<<<<

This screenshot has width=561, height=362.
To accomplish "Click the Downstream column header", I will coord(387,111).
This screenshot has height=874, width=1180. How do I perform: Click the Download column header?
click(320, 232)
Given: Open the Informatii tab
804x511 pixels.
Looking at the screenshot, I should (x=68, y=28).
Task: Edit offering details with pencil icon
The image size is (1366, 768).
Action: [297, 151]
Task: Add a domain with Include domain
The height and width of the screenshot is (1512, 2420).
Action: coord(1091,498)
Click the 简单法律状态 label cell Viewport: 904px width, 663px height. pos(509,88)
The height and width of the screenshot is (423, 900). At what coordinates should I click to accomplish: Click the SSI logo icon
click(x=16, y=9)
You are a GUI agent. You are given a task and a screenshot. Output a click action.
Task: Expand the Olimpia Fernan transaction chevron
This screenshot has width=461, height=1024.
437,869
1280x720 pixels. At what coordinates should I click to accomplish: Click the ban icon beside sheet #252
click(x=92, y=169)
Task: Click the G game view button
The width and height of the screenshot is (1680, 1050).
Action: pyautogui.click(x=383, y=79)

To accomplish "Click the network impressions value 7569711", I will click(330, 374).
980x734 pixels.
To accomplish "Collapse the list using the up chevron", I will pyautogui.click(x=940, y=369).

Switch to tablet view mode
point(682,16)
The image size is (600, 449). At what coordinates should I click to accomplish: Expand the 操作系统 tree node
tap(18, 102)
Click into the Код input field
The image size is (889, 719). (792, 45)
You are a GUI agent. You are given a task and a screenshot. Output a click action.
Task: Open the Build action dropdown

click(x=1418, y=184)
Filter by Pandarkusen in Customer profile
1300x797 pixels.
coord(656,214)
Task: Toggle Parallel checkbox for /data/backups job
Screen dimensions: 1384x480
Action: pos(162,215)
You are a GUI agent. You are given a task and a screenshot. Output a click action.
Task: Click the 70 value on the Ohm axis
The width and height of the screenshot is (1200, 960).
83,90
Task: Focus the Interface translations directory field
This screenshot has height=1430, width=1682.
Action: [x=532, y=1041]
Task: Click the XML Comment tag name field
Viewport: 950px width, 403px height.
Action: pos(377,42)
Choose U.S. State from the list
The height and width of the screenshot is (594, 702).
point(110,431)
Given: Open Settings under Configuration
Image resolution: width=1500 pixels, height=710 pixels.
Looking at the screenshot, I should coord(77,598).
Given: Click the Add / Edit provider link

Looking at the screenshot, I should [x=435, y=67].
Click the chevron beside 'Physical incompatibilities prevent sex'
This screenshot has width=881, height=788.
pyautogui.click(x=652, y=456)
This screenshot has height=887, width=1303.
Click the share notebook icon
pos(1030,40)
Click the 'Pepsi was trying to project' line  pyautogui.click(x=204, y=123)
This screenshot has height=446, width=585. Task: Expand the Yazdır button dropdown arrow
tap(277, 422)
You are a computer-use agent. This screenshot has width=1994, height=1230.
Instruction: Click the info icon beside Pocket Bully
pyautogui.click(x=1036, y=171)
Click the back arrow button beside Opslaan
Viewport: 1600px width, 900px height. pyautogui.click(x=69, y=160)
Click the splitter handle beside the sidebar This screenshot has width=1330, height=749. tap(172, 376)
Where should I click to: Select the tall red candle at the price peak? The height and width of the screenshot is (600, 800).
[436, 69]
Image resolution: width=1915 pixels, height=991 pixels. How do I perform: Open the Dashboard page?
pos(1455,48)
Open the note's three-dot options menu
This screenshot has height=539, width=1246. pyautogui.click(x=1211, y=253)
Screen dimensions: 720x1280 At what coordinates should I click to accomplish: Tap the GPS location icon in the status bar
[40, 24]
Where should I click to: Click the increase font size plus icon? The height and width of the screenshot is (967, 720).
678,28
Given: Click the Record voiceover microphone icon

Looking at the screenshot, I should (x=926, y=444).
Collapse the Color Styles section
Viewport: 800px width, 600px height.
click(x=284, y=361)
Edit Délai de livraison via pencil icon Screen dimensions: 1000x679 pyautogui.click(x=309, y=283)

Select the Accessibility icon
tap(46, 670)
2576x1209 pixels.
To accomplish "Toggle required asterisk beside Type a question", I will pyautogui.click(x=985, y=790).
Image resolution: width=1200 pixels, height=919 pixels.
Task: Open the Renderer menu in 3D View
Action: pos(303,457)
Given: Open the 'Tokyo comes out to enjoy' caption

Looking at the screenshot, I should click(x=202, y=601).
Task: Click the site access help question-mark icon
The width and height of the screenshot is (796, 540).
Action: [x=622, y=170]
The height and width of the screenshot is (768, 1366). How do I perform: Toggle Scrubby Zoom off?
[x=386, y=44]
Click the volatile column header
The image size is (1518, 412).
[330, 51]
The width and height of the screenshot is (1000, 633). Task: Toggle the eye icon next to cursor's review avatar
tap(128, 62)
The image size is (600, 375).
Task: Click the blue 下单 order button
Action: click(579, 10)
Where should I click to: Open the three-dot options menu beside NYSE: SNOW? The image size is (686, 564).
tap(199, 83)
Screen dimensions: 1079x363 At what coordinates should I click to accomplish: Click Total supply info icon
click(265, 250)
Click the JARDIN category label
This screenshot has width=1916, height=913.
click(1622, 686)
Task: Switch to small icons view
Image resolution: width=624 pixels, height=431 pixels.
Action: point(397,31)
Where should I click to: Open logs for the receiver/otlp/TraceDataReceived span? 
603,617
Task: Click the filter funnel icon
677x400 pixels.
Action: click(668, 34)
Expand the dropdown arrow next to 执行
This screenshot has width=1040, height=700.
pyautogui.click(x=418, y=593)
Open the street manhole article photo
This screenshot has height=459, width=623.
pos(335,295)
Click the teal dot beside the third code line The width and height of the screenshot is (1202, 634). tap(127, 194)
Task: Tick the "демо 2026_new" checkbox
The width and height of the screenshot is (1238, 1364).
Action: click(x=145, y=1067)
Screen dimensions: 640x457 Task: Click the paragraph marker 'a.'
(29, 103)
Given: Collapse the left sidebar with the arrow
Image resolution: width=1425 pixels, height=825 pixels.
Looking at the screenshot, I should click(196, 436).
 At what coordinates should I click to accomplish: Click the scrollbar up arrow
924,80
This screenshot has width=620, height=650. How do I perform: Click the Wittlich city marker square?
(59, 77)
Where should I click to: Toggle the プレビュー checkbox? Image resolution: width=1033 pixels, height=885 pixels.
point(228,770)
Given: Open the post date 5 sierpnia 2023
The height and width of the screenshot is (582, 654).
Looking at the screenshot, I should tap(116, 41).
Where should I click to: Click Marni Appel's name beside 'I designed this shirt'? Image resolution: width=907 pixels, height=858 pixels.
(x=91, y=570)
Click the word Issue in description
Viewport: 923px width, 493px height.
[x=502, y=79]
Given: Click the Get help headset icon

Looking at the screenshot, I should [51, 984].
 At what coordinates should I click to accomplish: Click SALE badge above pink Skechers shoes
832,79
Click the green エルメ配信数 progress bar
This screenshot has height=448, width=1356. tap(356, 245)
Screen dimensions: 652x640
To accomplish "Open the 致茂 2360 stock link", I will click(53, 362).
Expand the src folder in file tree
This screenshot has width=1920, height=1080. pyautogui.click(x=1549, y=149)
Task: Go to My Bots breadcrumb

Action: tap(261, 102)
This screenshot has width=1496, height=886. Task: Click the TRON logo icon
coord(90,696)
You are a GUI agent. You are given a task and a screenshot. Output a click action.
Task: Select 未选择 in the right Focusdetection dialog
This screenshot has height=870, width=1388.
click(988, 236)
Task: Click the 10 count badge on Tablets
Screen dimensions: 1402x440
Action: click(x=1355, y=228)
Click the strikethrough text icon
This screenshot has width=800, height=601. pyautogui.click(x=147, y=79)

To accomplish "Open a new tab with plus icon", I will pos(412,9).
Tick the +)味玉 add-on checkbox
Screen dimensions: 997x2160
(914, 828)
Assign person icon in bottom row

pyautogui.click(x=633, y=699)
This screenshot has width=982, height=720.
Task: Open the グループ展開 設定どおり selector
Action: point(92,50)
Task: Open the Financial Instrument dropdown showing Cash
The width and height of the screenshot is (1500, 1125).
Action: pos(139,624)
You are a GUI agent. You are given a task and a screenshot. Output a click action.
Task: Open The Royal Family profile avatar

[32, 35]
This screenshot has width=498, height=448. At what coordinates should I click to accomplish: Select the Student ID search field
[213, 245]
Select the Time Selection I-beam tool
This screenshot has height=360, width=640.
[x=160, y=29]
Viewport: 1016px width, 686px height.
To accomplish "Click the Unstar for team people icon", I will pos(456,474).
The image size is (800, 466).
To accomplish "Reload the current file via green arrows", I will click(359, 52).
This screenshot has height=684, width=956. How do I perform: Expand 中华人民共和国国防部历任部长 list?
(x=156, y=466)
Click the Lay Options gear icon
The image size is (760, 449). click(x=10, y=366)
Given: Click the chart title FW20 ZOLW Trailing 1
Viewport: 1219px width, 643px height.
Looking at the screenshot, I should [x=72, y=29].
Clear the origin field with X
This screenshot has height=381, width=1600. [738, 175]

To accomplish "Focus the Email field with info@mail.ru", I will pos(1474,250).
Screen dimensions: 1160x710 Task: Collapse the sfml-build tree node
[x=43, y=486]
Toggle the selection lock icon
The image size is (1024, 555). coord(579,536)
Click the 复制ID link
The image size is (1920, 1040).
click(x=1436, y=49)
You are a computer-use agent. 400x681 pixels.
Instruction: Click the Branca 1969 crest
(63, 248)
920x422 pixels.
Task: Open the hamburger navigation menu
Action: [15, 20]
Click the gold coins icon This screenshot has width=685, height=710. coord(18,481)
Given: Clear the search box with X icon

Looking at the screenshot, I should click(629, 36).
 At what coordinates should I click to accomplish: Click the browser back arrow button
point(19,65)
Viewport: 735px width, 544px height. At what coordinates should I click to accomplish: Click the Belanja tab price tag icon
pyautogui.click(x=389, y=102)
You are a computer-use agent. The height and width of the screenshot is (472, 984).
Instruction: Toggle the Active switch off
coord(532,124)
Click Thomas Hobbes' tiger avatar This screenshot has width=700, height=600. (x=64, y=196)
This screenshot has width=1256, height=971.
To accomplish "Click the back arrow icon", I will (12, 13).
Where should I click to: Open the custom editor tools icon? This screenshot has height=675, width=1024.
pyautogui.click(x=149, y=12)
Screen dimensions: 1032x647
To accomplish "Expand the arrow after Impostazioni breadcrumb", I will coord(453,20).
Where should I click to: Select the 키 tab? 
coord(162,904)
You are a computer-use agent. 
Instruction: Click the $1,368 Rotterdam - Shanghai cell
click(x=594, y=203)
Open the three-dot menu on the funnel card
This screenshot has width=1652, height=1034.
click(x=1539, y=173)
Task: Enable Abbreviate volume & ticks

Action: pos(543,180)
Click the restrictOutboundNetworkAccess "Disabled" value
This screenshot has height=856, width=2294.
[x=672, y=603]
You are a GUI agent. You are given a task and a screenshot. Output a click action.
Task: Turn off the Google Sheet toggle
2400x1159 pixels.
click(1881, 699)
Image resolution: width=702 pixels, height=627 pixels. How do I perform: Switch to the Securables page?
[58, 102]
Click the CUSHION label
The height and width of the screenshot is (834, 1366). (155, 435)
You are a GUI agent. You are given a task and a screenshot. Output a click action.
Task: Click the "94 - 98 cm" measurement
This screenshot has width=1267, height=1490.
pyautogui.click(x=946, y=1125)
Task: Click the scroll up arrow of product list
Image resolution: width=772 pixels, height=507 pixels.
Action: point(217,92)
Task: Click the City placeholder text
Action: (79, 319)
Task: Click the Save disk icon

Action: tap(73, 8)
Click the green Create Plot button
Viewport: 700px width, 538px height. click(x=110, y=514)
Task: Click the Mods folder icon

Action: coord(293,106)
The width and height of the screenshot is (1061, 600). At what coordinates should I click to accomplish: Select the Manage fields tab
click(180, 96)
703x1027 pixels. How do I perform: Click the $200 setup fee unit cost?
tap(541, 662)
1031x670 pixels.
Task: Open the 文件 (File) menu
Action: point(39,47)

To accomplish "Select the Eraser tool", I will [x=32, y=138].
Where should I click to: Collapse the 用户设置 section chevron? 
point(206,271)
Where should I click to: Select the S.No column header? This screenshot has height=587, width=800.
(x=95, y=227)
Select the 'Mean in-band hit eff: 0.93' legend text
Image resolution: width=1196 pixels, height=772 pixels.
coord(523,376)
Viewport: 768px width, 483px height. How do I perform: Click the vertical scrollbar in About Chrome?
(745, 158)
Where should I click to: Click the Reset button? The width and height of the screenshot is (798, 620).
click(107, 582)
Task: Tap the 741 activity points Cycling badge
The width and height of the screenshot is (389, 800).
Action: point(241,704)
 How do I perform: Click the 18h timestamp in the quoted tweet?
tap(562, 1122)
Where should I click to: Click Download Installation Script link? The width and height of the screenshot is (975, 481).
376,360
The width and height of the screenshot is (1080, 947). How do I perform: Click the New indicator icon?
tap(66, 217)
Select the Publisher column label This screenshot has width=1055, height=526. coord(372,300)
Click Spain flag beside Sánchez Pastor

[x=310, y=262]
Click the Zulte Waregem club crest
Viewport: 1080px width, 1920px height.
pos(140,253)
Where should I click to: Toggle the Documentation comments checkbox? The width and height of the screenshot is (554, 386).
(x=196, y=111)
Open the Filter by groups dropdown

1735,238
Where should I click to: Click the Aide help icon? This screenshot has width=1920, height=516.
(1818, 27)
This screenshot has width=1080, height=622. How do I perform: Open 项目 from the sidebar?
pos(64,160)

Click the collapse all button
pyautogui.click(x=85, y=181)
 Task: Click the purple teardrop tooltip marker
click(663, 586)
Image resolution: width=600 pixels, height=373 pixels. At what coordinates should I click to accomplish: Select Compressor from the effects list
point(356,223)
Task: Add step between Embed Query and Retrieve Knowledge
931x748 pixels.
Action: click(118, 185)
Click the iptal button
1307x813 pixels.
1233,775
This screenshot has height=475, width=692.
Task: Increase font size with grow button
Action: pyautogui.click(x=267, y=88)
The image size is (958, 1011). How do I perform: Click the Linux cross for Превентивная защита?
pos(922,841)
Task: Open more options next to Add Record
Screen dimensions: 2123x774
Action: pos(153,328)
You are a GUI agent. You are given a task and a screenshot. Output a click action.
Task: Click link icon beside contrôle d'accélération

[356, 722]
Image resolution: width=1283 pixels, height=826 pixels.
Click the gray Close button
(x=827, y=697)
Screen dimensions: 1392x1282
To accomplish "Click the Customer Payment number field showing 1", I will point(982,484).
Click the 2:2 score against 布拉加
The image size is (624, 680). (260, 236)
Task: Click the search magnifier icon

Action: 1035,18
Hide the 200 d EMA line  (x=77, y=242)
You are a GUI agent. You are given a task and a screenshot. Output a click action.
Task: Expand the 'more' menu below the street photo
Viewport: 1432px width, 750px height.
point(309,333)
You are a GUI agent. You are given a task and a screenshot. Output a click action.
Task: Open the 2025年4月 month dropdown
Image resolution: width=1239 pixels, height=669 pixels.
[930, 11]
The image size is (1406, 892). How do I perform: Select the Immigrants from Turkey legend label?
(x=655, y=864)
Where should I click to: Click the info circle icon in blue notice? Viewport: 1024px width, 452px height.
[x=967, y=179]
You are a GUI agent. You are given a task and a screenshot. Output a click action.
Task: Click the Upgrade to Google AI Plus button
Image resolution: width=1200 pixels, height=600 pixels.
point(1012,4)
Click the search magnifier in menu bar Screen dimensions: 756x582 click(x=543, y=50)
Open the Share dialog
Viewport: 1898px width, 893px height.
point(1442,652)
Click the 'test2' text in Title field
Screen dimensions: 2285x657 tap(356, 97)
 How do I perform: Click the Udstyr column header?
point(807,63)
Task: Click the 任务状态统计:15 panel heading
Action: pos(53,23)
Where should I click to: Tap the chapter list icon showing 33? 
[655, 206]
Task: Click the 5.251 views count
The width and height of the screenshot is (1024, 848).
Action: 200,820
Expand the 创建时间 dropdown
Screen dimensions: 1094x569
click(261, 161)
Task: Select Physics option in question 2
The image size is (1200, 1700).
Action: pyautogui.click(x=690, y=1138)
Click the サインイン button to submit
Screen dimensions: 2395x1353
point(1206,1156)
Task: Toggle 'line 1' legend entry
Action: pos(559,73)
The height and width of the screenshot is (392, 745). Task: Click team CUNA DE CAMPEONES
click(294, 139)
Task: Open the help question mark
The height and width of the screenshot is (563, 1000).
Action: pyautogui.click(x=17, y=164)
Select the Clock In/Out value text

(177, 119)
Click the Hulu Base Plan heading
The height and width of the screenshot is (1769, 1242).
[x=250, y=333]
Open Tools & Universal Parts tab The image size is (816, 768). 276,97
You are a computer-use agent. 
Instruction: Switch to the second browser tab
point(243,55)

>>>>

**TASK TO COMPLETE:**
Please give an exact copy of the lines above, beginning with the line containing "Where should I click to: Click Marni" and running through the line containing "Task: Select 未选择", and of no other lines.

**SOLVED PROBLEM:**
Where should I click to: Click Marni Appel's name beside 'I designed this shirt'? Image resolution: width=907 pixels, height=858 pixels.
(x=91, y=570)
Click the word Issue in description
Viewport: 923px width, 493px height.
[x=502, y=79]
Given: Click the Get help headset icon

Looking at the screenshot, I should [51, 984].
 At what coordinates should I click to accomplish: Click SALE badge above pink Skechers shoes
832,79
Click the green エルメ配信数 progress bar
This screenshot has height=448, width=1356. tap(356, 245)
Screen dimensions: 652x640
To accomplish "Open the 致茂 2360 stock link", I will click(53, 362).
Expand the src folder in file tree
This screenshot has width=1920, height=1080. pyautogui.click(x=1549, y=149)
Task: Go to My Bots breadcrumb

Action: tap(261, 102)
This screenshot has width=1496, height=886. Task: Click the TRON logo icon
coord(90,696)
You are a GUI agent. You are given a task and a screenshot. Output a click action.
Task: Select 未选择 in the right Focusdetection dialog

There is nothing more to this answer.